» THE EXERCISE:
Extract every line of the listing below, unchanged, from its first line through the line containing "point(940,175)", both ends included.

» SUPPLIED MATERIAL:

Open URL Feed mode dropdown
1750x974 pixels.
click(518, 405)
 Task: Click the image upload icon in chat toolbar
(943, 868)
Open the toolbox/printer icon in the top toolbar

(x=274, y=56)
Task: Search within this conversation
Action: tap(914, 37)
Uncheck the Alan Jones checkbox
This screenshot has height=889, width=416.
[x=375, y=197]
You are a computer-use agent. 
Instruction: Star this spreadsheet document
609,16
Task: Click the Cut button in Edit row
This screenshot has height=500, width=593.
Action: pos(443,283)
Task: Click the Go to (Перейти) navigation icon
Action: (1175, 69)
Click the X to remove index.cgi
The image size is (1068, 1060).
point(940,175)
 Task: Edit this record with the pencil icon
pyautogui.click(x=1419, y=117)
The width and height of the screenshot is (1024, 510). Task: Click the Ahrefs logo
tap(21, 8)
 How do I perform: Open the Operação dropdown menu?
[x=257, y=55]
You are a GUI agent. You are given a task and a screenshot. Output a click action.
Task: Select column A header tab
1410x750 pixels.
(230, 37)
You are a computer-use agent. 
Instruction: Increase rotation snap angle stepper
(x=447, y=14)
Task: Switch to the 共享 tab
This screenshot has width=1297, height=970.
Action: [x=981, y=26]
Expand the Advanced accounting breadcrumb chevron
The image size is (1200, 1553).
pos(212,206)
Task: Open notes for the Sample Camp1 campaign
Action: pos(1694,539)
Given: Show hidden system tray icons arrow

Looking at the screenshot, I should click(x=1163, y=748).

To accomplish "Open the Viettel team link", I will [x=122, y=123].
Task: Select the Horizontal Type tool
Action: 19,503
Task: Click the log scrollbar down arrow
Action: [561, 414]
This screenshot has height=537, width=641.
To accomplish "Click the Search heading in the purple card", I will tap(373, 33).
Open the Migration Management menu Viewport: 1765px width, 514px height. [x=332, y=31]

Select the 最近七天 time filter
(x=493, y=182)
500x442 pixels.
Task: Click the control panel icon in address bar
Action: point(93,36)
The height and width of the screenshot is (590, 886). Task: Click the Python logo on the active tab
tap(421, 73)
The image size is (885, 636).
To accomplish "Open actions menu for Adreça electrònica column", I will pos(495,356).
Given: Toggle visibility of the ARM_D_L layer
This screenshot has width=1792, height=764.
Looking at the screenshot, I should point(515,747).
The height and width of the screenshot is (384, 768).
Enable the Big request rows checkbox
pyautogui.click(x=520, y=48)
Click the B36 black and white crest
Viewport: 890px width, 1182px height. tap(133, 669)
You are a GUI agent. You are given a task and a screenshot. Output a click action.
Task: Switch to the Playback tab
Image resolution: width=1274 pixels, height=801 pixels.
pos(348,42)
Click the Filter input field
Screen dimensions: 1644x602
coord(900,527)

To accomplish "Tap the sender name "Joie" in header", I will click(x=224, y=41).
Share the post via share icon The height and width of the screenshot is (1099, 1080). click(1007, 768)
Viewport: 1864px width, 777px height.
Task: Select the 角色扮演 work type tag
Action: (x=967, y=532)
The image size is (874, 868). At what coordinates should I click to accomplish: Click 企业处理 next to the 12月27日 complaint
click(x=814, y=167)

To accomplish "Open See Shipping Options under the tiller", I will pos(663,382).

» EXERCISE OUTPUT:
Open URL Feed mode dropdown
1750x974 pixels.
click(518, 405)
 Task: Click the image upload icon in chat toolbar
(943, 868)
Open the toolbox/printer icon in the top toolbar

(x=274, y=56)
Task: Search within this conversation
Action: tap(914, 37)
Uncheck the Alan Jones checkbox
This screenshot has height=889, width=416.
[x=375, y=197]
You are a computer-use agent. 
Instruction: Star this spreadsheet document
609,16
Task: Click the Cut button in Edit row
This screenshot has height=500, width=593.
Action: pos(443,283)
Task: Click the Go to (Перейти) navigation icon
Action: (1175, 69)
Click the X to remove index.cgi
The image size is (1068, 1060).
point(940,175)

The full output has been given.